Alfred L. Cralle, who was African American, was born in Kenbridge, Lunenburg County, Virginia, in 1866, just after the end of the American Civil War. He attended local schools and worked with his father in the carpentry trade as a young man, becoming interested in mechanics. He was sent to Washington, D.C., where he attended Wayland Seminary, one of a number of schools founded by the American Baptist Home Mission Society to help educate African Americans after the Civil War.

He then settled in Pittsburgh, Pennsylvania, where he first served as a porter in a drug store and at a hotel. Alfred noticed that servers at the hotel had trouble with ice cream sticking to serving spoons, and he developed an ice cream scoop.

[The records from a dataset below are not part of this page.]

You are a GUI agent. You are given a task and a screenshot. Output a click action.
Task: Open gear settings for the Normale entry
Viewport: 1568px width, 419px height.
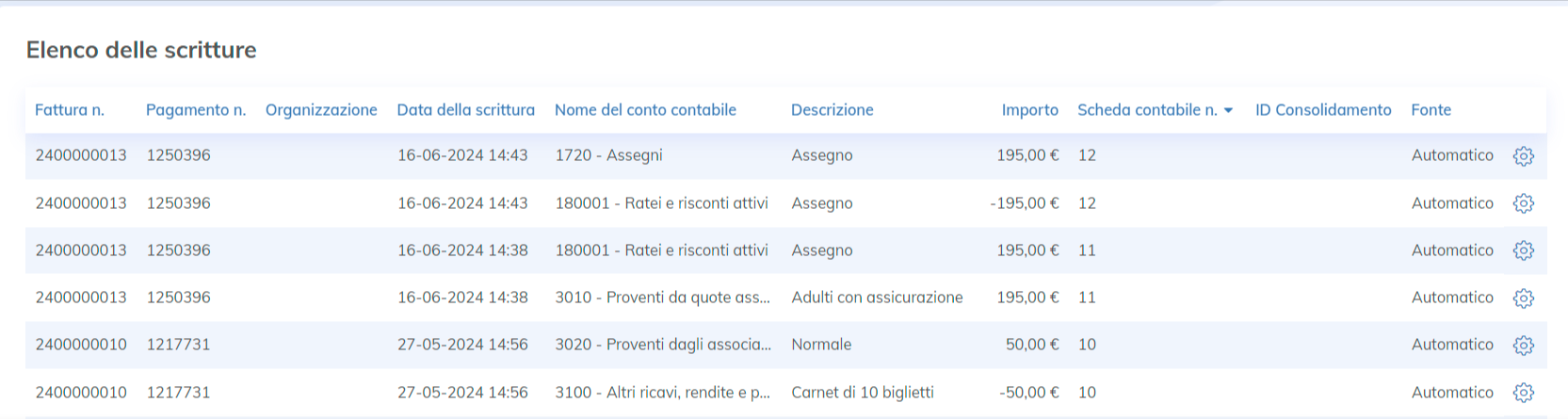[x=1523, y=345]
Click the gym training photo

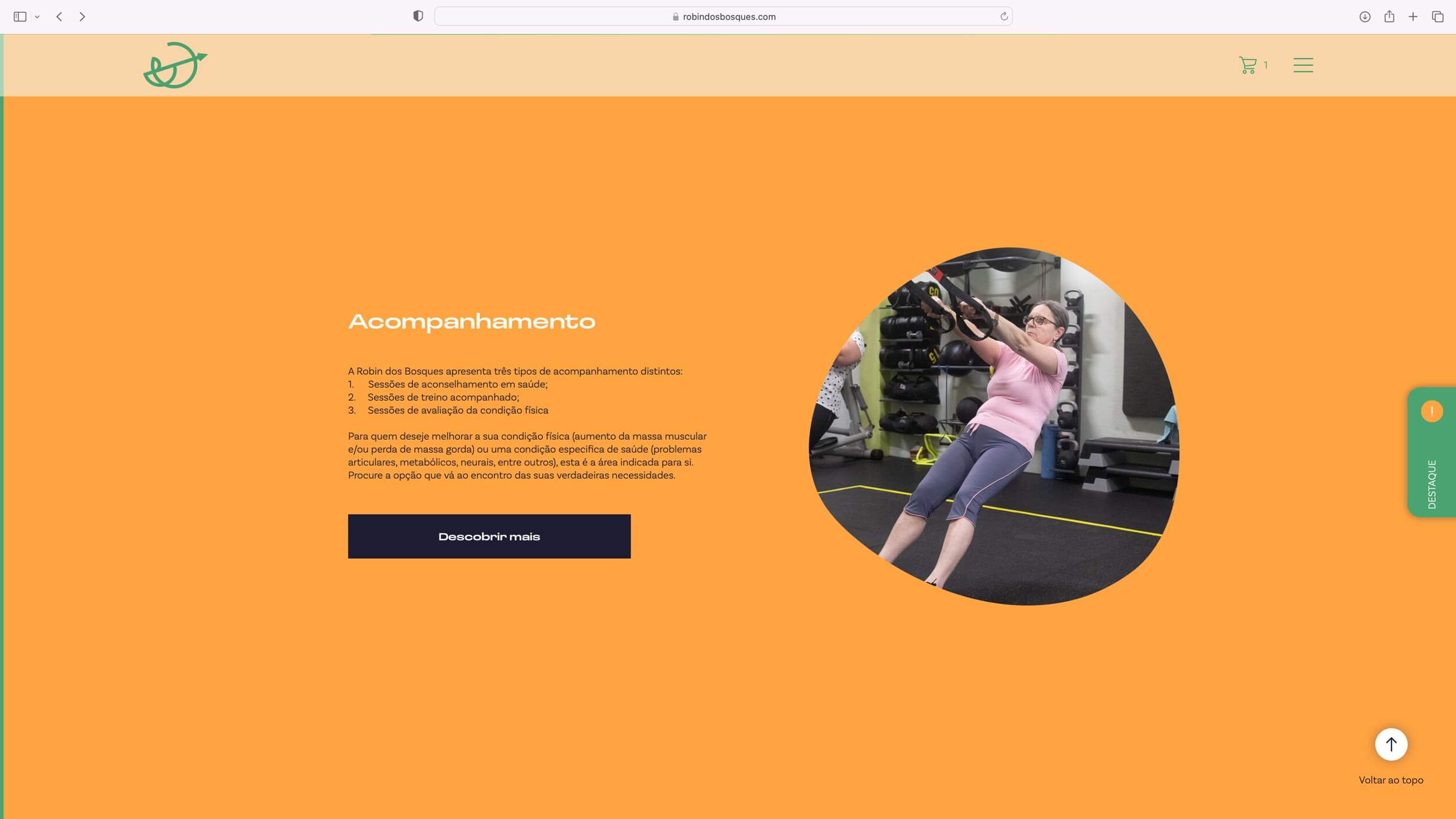994,426
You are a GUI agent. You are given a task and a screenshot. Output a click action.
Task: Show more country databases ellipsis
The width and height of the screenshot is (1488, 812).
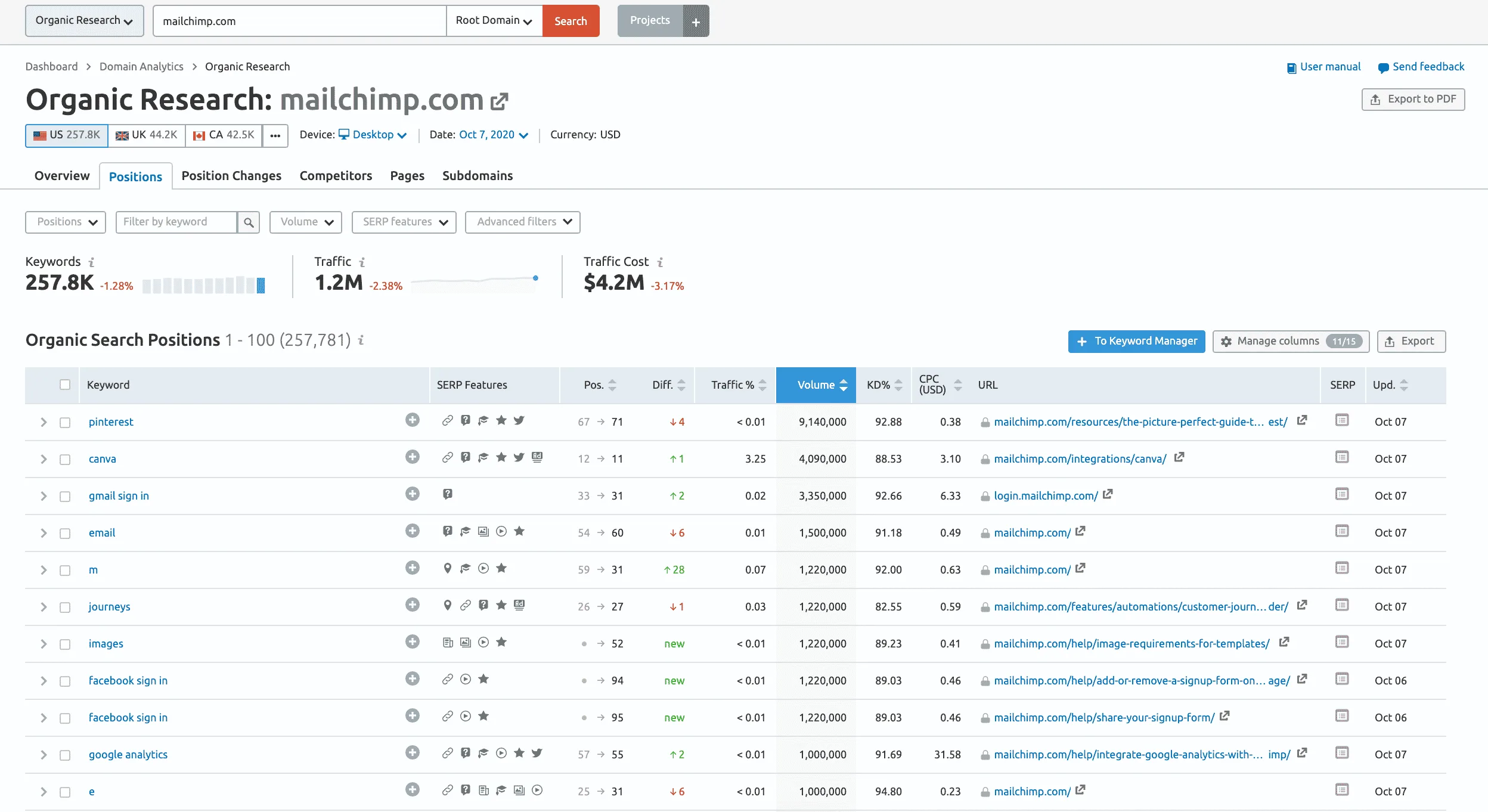point(275,135)
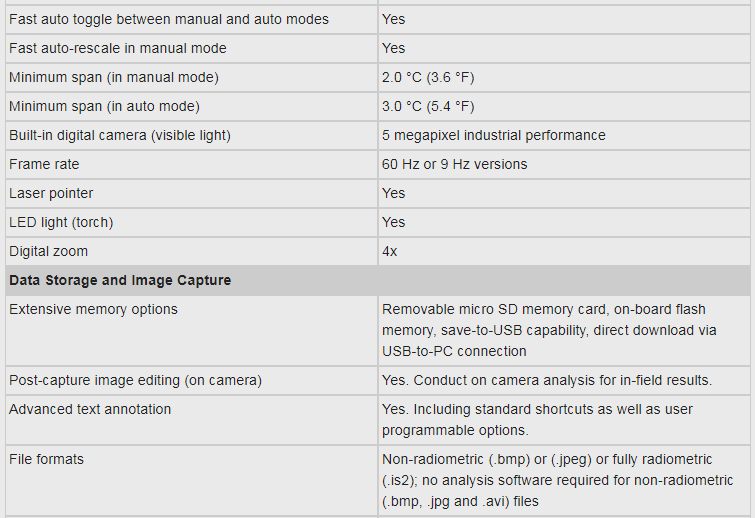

On June 10, 1896, Cralle applied for a patent on his invention. He was awarded patent 576,395 on 2 February 1897. The patented "Ice Cream Mold and Disher," was an ice cream scoop with a built-in scraper to allow for one-handed operation. Alfred's functional design is reflected in modern ice cream scoops.

He later become a general manager for the Afro-American Financial, Accumulating, Merchandise and Business association.

On September 20, 1900, he married Elizabeth Cralle, with whom he had three children.

Cralle died from a car wreck on May 6, 1919, in Pittsburgh, Pennsylvania.